QUESTION 2): “Allocation of federal moneys. Shall section 35 (2) of article IV of the constitution be created to prohibit the governor from allocating any federal moneys the governor accepts on behalf of the state without the approval of the legislature by joint resolution or as provided by legislative rule?”

Now I have a question for you. Do you consider yourself fully prepared to answer these questions? If you answered yes, you’ve done some serious homework. If you answered no, you’re not alone. They are meant to be confusing and ambiguous.

The goal of putting this measure at the bottom of the primary ballot is clearly to take full advantage of this being such a low-turnout primary August election. It’s political trickery at its finest and Wisconsin voters need to take a second look before making a knee-jerk decision.

The first question is fairly straightforward in that it would prohibit the legislature from giving up their power, to the Governor specifically, to determine how funds are appropriated.

The first question also sets up the second question which would prohibit the governor from spending federal money without the approval of the legislature (specifically the Joint Committee on Finance).

The current majority Party has been upset since the federal funding allocated by the American Rescue Plan Act (ARPA) was spent at the discretion of the governor as was allowed under current law. These emergency funds were meant to be spent quickly to shore up our economy and offer families relief during and after the pandemic.

Wisconsin allocated more than half of its ARPA funds to the economy, which is more than any other state. Funds were also dedicated to healthcare and public safety. Here are examples of how funds were allocated:

Economic Development

·         $1.1 billion, or 55.8% of the total amount received, was allocated to economic development initiatives, including grants to support local businesses and workforce innovation grants to support pandemic-recovery plans like the Main Street Bounce-Back grants and the Workforce Innovation grants.

Healthcare

·         The Wisconsin Department of Health Services (DHS) was given access to more than $400 million in ARPA funds to improve Wisconsin health care initiatives, including mental health and substance use disorders, as well as home and community-based services.

Good government groups have come out against these measures to amend our constitution based on their concerns over an unbalance of power. The ability to respond to emergencies like flooding, tornadoes, a bridge collapse or pandemic would definitely be negatively affected by such a radical move these amendments would cause.

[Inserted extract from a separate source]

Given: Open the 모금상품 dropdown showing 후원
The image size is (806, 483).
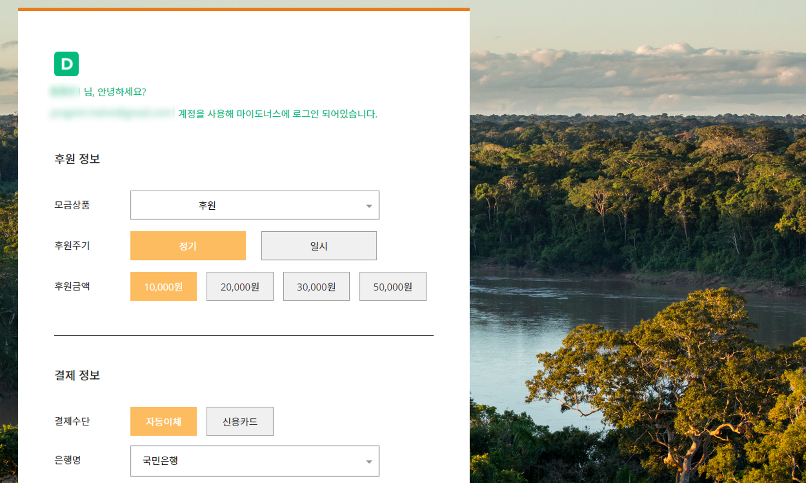Looking at the screenshot, I should coord(255,205).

jeff-smithIn fact, during the pandemic, the Majority Party in the legislature waited more than 8 months to take action. It was disheartening to see a complete lack of leadership during this time period. Conversely, Governor Evers went straight to work and responded immediately with ARPA funds. Emergencies require our elected leaders to act quickly. These constitutional changes will slow down, and may, all together stop our response to unforeseen crises.

Placing constitutional amendments on the ballot during low-turnout August elections is also concerning. Should our constitution be amended by a small percentage of the voters? It’s bad enough that the language is so confusing that voters may mistakenly think they should vote yes without understanding the consequences.

Our legislature is already far too contentious and, if approved, actions like this will only make things worse.


Senator Smith represents District 31 in the Wisconsin State Senate. The 31st Senate District includes all of Buffalo, Pepin and Trempealeau counties and portions of Pierce, Dunn, Eau Claire, Jackson and St. Croix counties.